Sally Beamish's Tam Lin, a virtuoso scena for oboe with small chamber group including harp and percussion, rode the crest of a single lyric-dramatic surge. Douglas Boyd was an inspired star player at the Queen Elizabeth Hall on Saturday, witty, fiery and exact.

The piece is based on the Scottish tale of Janet, whose love saved the elfin knight Tam Lin from damnation. She held on to him while he changed his form from a snake to a bear to a lion to molten lead, which she threw down a well, whereupon he was transformed into her mortal husband; a set of images that lend themselves to concerto representation of a fairly traditional kind.

The oboe seemed to be Tam Lin himself, opening alone with a compelling series of legato phrases that stretched around an imagined pedal note, now and again twisting back on themselves with a Scotch snap: bagpipe-inspired but abstract and personally discovered, not literally folksy. The incantatory spell powerfully cast here was sustained to the end, where the opening material, after a number of ingenious metamorphoses, made a clear reappearance.

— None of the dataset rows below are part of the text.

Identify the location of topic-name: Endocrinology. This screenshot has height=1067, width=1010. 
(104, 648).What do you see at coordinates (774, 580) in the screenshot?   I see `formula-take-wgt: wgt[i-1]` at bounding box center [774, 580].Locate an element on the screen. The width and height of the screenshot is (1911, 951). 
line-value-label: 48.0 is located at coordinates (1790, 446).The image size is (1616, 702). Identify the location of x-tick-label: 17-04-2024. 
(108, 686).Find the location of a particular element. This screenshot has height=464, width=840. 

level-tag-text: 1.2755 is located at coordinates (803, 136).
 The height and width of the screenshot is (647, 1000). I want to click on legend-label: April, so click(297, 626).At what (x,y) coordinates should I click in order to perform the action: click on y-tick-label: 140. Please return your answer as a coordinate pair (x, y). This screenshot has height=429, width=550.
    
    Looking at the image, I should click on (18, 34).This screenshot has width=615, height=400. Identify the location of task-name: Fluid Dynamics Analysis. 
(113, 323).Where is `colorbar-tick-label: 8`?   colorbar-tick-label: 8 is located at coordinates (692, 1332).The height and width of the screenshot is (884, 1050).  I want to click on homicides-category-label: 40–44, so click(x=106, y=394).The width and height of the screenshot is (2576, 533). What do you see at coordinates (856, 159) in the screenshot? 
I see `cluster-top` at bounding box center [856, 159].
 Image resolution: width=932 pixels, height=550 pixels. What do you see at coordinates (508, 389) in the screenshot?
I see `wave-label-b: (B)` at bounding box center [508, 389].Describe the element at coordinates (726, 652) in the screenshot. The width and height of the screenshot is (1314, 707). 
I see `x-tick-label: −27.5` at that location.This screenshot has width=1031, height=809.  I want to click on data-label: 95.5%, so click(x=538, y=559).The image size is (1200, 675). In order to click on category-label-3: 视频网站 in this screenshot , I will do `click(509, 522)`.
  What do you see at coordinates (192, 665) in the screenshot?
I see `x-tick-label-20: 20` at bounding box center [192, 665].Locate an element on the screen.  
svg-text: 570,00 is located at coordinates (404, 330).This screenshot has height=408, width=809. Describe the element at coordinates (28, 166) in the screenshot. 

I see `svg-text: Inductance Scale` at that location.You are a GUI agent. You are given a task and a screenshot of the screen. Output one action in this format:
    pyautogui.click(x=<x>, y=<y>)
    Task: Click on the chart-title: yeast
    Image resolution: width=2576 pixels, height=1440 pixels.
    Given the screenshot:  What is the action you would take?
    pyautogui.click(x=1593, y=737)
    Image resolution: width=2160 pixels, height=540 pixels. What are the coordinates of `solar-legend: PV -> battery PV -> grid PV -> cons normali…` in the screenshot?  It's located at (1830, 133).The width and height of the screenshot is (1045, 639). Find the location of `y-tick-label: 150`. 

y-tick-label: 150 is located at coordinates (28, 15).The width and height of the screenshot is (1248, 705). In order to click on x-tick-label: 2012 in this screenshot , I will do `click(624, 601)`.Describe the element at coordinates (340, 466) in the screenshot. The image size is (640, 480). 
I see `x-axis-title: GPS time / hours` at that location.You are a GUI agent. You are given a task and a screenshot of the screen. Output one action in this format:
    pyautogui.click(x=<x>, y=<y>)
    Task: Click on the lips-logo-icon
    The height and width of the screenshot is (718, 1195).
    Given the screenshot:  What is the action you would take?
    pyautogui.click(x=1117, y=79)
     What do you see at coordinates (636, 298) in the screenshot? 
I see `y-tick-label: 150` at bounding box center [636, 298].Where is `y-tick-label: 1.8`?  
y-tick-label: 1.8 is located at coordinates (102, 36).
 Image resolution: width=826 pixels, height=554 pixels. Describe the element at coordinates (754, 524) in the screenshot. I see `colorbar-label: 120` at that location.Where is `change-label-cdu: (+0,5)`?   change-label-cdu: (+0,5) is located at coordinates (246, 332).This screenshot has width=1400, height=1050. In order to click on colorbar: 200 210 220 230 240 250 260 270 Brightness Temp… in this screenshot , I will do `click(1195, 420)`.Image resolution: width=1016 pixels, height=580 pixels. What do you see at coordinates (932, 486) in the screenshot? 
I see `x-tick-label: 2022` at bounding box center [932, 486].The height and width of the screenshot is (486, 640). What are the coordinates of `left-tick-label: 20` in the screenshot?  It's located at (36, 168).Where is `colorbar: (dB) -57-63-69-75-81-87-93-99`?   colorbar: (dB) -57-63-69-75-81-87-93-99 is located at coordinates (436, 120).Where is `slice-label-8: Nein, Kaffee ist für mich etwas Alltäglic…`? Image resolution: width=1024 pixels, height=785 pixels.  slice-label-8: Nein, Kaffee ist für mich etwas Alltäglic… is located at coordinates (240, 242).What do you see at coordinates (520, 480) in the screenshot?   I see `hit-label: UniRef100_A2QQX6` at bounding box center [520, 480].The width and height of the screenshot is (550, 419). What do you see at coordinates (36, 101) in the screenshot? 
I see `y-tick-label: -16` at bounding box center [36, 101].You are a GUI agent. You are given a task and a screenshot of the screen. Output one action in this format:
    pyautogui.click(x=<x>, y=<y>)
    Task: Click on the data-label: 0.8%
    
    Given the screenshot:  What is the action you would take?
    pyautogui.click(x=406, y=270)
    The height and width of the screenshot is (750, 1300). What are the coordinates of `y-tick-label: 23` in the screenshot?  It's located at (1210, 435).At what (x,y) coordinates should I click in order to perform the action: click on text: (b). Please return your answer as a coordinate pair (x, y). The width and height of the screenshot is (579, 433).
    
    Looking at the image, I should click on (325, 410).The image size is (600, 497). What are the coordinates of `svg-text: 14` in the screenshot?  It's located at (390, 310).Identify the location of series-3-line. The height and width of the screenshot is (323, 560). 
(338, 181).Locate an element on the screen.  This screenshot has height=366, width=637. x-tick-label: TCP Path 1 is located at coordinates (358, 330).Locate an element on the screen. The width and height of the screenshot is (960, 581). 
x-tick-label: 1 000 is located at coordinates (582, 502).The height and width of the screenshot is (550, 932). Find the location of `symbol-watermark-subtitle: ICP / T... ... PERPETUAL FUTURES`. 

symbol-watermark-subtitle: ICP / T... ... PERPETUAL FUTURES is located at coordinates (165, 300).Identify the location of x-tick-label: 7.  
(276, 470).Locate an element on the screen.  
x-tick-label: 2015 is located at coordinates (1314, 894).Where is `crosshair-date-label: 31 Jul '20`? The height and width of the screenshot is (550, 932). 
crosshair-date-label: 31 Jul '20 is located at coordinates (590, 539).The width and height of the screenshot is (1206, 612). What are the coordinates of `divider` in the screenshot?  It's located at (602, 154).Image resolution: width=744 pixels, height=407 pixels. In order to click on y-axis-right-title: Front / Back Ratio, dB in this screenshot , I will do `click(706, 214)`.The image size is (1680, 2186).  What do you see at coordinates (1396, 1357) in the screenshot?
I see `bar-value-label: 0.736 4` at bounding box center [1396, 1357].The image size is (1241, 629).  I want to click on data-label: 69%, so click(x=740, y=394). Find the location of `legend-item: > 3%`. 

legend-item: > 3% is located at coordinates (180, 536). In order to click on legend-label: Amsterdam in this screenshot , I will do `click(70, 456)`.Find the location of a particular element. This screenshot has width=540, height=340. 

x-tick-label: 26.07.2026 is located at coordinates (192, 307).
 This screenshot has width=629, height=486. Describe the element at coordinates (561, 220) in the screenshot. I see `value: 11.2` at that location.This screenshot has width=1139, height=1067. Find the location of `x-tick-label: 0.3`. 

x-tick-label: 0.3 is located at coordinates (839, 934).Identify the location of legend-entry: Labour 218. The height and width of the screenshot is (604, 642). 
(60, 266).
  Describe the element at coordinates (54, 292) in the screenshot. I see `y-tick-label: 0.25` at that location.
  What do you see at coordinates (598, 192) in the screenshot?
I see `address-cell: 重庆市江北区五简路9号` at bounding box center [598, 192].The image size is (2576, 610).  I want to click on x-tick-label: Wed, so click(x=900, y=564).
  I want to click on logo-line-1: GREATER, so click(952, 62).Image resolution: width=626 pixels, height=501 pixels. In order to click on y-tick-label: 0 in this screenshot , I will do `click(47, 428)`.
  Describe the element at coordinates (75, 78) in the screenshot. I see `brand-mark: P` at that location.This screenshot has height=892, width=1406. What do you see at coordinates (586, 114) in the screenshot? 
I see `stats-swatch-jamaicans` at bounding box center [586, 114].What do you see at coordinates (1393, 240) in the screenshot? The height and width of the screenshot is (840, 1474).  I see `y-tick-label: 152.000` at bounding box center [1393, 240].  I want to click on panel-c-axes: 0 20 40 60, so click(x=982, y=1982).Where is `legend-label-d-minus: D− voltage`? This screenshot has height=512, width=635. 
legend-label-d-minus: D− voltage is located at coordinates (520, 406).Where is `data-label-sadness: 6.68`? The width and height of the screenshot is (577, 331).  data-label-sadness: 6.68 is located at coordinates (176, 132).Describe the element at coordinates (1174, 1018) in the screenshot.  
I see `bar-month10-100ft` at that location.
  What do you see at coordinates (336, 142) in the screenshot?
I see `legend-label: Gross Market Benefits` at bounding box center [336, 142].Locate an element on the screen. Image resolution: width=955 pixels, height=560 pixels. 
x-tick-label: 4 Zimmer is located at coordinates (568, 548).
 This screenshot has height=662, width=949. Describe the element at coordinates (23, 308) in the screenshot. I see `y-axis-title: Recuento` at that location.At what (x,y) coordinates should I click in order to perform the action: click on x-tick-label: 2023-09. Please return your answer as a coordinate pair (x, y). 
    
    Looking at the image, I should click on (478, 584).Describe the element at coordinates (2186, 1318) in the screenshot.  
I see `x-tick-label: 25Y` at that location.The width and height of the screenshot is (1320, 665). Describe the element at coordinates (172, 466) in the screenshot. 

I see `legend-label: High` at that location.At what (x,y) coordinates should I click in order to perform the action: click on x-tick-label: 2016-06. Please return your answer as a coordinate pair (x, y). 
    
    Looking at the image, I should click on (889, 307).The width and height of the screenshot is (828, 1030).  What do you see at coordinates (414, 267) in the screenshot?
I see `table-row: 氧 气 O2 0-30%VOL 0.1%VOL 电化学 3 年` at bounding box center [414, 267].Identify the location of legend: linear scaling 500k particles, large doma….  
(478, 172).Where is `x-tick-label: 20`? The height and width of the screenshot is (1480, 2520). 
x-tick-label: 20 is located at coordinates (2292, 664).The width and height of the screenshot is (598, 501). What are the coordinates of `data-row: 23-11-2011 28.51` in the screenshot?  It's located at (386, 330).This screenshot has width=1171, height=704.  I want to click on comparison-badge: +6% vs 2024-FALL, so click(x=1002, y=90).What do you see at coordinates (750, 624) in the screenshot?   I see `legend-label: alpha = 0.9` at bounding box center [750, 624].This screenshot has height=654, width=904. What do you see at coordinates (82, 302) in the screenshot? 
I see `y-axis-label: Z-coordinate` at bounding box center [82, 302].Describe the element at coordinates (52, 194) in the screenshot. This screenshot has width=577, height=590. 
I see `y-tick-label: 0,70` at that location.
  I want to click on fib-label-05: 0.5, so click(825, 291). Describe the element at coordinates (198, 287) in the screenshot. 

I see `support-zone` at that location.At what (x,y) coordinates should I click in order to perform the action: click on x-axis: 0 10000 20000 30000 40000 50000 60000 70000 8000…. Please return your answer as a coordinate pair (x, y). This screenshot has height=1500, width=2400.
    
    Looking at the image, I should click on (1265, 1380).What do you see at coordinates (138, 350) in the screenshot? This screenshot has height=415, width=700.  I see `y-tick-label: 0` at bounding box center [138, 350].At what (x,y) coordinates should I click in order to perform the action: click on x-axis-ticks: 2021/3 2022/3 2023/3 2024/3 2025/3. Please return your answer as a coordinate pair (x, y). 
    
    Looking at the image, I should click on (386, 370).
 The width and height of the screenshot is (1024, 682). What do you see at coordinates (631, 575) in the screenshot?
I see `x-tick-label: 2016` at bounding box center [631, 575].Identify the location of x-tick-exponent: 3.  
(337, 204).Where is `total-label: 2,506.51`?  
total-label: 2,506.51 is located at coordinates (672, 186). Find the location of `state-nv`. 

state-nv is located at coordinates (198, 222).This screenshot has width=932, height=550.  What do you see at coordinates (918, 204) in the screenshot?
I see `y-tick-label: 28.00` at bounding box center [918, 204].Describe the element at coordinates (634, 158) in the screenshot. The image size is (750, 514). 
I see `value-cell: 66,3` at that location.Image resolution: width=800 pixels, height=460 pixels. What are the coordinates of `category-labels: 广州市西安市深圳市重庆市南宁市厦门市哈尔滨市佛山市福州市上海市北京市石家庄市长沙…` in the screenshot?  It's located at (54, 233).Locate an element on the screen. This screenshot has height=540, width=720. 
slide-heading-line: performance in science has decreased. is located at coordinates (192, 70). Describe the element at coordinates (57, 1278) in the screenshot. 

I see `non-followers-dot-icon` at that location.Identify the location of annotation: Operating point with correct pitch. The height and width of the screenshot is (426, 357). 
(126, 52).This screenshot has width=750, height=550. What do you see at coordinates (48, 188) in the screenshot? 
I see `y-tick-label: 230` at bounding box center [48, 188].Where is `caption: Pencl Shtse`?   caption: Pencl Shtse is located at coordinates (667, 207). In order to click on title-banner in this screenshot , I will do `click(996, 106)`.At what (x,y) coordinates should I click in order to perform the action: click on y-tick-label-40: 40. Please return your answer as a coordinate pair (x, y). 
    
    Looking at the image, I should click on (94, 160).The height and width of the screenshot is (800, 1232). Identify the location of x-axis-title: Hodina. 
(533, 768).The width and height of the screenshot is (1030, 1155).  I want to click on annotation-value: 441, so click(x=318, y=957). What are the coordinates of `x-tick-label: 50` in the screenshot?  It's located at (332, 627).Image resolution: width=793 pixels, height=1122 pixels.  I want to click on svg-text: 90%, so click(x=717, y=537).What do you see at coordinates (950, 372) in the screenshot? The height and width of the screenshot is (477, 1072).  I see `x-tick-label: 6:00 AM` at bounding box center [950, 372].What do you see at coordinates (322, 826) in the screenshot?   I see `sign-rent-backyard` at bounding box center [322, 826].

Notable throughout was the freshness of the instrumental colours. Juxtapositions that might seem ordinary enough, such as oboe and harp with cellos added in, or string- type chords curiously tinged with clarinets, were given enough space to really sound, and were made vivid by unusual mimicries and reflections. The intervention of one instrument had an immediate effect on the mood of the other, while imitated phrases subtly adapted their rhythmic character as they changed hands. Dots were joined up, straight phrases started to writhe.

Like Britten, Beamish finds new mileage in familiar effects. A surprise octave-unison passage in hollow contrasting timbres stood out because of the small forces involved; touches of staccato trumpet appeared like drops of blood at the peak of a percussive build-up engineered almost without percussion. Percussion (including bells and vibraphone) was a feature, particularly in the shape-shifting cadenza, but there was little heavy drumming. Ferocious effects were created out of air by piling up entries from a handful of strings, woodwind and brass so that the oboe's sinewy energy predominated.

Tam Lin was commissioned by Mark Wigglesworth's Premiere Ensemble, which seems to have created a new audience for new music while performing the old beautifully. Mozart's Prague Symphony was deliciously suave in quiet phrases, headily explosive in the sequential rallies. All the rhythms were live all the time, with extrovert timpani from Chris Brannick, who in the Beamish was so delicate. Wigglesworth should have trusted himself to let the Andante of Symphony No 40 be slower: the repeated-note triplets were not clear. But generally, heaven.